## TASK DETAILS:
Below are the records; copy exactly the stretch from the line containing "Task: Click the row label A in the table" through the line containing "Task: Click the 序列号码 field label", both ends included, and nothing else.

## DATA SECTION:
== Segment start ==

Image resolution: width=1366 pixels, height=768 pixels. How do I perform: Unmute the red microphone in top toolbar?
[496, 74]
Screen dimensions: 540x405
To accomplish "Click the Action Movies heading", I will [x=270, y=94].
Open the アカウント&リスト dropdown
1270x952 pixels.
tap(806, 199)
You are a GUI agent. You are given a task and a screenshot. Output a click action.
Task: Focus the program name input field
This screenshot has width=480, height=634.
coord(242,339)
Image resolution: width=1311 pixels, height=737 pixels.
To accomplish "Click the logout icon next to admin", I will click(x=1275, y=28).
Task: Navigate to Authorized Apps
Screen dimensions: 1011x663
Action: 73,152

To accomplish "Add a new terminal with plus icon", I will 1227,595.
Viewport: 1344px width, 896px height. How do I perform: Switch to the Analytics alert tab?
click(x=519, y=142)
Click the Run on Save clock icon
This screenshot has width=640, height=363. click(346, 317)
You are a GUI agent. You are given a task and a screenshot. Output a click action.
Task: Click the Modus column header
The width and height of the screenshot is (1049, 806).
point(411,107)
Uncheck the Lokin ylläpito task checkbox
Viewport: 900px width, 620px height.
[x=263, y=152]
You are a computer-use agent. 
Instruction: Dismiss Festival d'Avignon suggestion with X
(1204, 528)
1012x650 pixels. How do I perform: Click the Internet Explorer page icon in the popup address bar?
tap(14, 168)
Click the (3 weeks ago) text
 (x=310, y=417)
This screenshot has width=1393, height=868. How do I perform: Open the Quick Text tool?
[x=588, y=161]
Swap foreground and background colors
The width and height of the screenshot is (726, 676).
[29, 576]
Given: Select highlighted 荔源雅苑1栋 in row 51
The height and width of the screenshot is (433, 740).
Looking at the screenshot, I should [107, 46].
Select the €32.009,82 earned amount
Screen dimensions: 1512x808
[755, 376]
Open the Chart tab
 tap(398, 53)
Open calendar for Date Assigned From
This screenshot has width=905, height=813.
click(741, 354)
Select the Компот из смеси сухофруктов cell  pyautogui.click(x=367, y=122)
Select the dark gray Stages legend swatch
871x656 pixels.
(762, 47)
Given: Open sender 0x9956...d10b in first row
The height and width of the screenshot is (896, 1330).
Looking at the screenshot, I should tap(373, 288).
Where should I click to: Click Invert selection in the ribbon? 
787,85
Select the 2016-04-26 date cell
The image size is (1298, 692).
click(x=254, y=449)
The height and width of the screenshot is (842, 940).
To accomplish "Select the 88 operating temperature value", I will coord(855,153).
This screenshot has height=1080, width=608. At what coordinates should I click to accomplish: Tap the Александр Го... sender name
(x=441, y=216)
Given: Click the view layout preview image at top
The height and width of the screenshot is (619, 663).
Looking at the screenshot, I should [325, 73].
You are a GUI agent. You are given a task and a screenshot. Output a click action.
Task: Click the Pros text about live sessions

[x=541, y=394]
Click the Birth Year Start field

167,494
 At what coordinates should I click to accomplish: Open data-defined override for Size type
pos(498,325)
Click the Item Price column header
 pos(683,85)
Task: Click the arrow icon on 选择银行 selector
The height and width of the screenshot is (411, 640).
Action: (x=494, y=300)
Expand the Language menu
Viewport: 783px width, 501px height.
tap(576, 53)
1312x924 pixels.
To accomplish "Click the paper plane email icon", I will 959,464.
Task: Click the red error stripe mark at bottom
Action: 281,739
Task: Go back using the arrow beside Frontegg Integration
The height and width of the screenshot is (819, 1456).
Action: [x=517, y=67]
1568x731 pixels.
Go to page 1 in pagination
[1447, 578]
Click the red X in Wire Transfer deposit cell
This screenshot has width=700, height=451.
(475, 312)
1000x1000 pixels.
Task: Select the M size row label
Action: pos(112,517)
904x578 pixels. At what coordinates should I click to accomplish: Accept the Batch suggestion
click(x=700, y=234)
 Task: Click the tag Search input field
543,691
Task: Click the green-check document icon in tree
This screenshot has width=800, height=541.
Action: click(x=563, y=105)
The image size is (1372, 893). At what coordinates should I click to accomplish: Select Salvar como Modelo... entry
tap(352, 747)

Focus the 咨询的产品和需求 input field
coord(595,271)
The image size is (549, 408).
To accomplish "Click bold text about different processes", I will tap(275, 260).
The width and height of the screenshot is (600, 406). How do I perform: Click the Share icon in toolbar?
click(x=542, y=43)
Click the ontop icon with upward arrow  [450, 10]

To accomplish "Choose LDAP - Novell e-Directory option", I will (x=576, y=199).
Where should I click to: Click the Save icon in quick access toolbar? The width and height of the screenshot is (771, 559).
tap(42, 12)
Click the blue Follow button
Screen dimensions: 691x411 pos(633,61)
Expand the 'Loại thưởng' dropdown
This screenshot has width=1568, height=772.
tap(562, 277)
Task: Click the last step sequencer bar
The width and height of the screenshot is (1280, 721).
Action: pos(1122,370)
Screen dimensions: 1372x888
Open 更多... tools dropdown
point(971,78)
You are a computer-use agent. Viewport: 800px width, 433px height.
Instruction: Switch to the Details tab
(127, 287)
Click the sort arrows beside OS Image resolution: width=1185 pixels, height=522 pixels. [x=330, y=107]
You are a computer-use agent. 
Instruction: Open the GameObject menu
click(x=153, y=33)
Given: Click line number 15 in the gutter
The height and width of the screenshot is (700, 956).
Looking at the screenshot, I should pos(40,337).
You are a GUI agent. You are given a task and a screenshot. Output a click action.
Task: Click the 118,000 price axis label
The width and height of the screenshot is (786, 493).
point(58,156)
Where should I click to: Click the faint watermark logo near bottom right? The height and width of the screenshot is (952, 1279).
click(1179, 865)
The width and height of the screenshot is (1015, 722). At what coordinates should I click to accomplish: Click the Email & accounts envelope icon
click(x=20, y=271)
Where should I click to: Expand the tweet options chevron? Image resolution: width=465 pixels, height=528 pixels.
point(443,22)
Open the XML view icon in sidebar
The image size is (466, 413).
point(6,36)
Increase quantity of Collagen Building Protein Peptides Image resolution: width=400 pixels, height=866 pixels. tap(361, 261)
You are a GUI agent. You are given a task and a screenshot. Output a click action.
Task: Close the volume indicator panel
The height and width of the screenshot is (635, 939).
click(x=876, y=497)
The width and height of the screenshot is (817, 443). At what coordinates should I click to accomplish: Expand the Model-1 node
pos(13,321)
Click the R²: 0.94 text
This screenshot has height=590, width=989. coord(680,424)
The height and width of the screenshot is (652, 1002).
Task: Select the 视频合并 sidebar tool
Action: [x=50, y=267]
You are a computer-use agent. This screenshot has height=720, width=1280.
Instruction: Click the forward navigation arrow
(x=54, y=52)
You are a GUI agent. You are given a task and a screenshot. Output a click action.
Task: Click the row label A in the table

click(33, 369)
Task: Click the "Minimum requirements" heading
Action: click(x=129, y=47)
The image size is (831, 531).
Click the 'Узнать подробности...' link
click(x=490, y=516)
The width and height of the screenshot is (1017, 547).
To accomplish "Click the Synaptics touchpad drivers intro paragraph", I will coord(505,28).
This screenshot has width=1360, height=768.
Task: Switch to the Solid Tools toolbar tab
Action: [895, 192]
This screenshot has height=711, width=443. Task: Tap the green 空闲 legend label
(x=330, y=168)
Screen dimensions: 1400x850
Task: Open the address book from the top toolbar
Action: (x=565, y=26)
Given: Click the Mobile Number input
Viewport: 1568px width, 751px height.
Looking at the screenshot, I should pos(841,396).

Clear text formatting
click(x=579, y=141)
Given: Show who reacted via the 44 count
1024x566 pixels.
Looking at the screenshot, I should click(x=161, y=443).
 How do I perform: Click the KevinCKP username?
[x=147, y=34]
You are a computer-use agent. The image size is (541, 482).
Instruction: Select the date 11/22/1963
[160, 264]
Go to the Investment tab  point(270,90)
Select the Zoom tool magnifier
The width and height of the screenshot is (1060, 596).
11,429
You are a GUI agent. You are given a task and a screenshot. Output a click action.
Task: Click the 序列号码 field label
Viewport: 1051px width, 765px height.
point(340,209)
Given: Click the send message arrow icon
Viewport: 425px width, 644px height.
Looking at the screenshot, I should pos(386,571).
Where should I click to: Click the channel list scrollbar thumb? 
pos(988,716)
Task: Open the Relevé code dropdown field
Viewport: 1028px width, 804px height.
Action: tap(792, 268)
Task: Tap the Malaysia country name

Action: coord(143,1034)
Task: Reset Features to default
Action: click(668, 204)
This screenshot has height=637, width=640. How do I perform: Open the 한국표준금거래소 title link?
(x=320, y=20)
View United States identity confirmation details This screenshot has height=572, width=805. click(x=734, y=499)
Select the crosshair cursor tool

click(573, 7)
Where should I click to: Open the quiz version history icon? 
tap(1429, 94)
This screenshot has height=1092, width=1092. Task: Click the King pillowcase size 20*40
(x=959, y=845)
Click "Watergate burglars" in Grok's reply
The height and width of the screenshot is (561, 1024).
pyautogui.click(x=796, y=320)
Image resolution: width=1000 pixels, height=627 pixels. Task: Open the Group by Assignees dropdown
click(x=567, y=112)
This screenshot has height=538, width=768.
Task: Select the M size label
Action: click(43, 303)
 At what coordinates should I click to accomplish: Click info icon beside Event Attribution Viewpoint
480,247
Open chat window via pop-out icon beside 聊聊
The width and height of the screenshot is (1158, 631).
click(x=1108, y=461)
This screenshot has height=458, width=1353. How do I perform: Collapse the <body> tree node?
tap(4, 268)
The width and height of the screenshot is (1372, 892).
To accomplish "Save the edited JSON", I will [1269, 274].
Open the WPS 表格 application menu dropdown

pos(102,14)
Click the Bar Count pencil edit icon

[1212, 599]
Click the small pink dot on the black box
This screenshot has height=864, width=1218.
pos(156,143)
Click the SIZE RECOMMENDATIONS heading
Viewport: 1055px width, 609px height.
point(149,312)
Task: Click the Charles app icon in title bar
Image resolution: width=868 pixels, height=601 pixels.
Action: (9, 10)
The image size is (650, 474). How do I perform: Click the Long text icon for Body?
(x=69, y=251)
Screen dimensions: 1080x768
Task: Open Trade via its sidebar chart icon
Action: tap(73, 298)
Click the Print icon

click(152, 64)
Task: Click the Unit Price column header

== Segment end ==

## ANSWER FOR THE TASK:
Task: Click the row label A in the table

click(33, 369)
Task: Click the "Minimum requirements" heading
Action: click(x=129, y=47)
The image size is (831, 531).
Click the 'Узнать подробности...' link
click(x=490, y=516)
The width and height of the screenshot is (1017, 547).
To accomplish "Click the Synaptics touchpad drivers intro paragraph", I will coord(505,28).
This screenshot has width=1360, height=768.
Task: Switch to the Solid Tools toolbar tab
Action: [895, 192]
This screenshot has height=711, width=443. Task: Tap the green 空闲 legend label
(x=330, y=168)
Screen dimensions: 1400x850
Task: Open the address book from the top toolbar
Action: (x=565, y=26)
Given: Click the Mobile Number input
Viewport: 1568px width, 751px height.
Looking at the screenshot, I should pos(841,396).

Clear text formatting
click(x=579, y=141)
Given: Show who reacted via the 44 count
1024x566 pixels.
Looking at the screenshot, I should click(x=161, y=443).
 How do I perform: Click the KevinCKP username?
[x=147, y=34]
You are a computer-use agent. The image size is (541, 482).
Instruction: Select the date 11/22/1963
[160, 264]
Go to the Investment tab  point(270,90)
Select the Zoom tool magnifier
The width and height of the screenshot is (1060, 596).
11,429
You are a GUI agent. You are given a task and a screenshot. Output a click action.
Task: Click the 序列号码 field label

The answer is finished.